Pictures are to be excluded. Please print only the lines from the one containing "The height and width of the screenshot is (480, 1314)." through the end of the data, exactly as they appear.

====

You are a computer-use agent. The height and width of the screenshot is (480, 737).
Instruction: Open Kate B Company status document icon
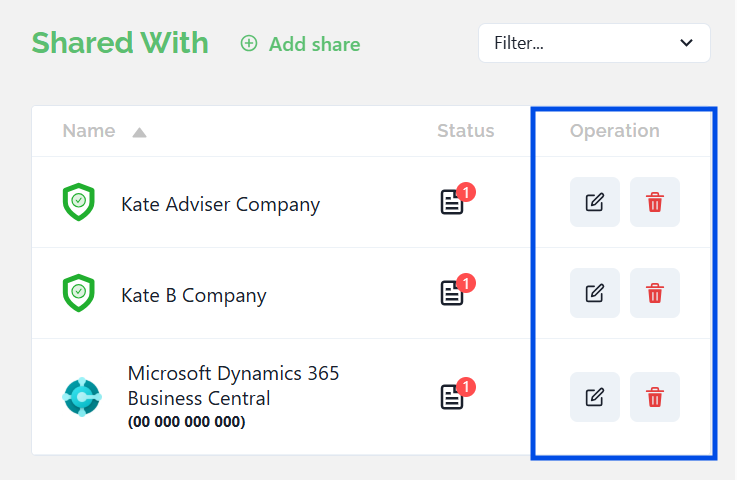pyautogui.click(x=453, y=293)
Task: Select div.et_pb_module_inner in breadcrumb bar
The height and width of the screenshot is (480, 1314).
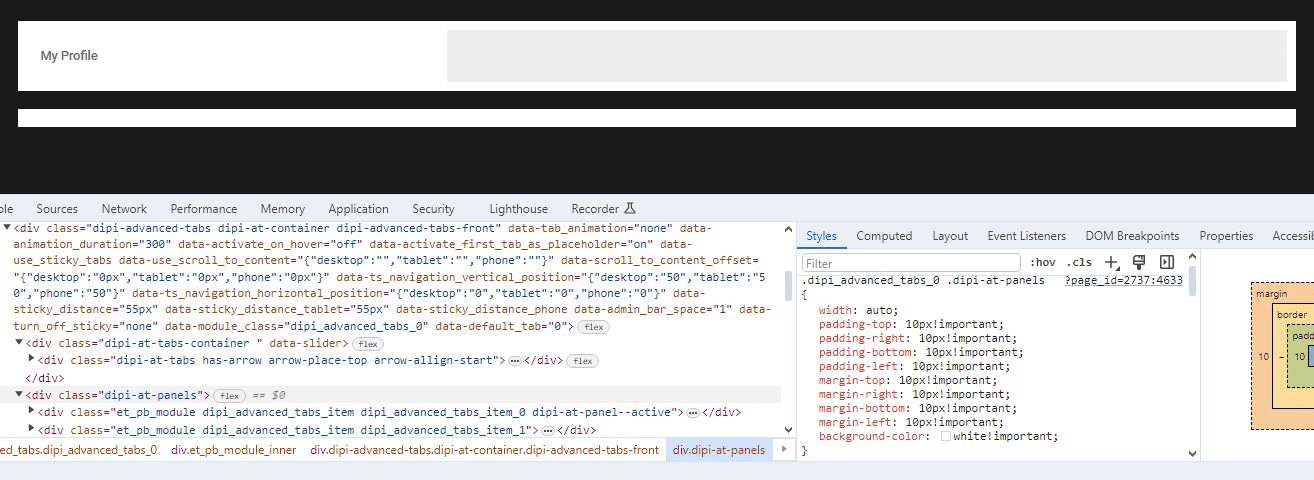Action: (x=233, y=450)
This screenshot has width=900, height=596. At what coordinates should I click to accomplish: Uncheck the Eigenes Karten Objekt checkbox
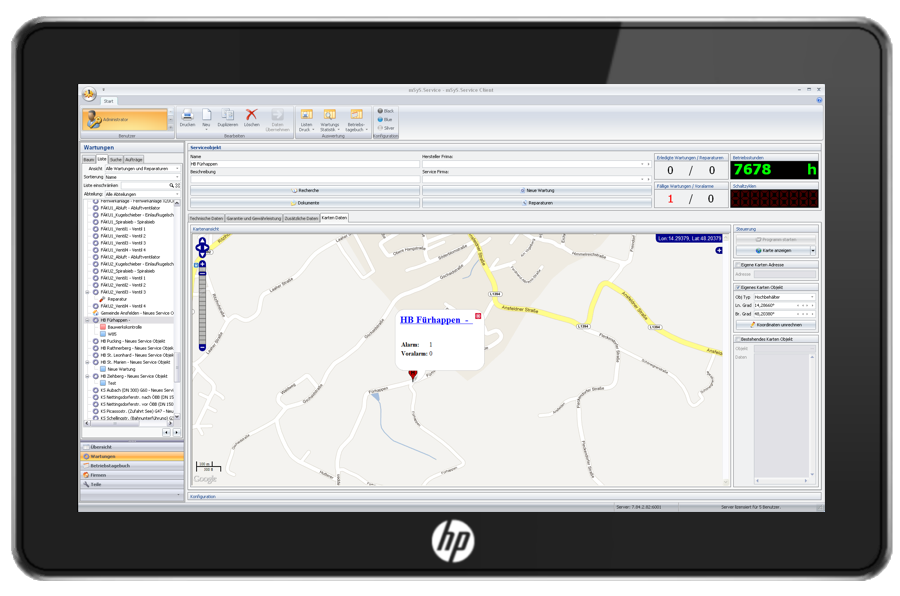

====

**Completed exercise:**
The height and width of the screenshot is (480, 1314).
Action: (x=233, y=450)
This screenshot has width=900, height=596. At what coordinates should I click to accomplish: Uncheck the Eigenes Karten Objekt checkbox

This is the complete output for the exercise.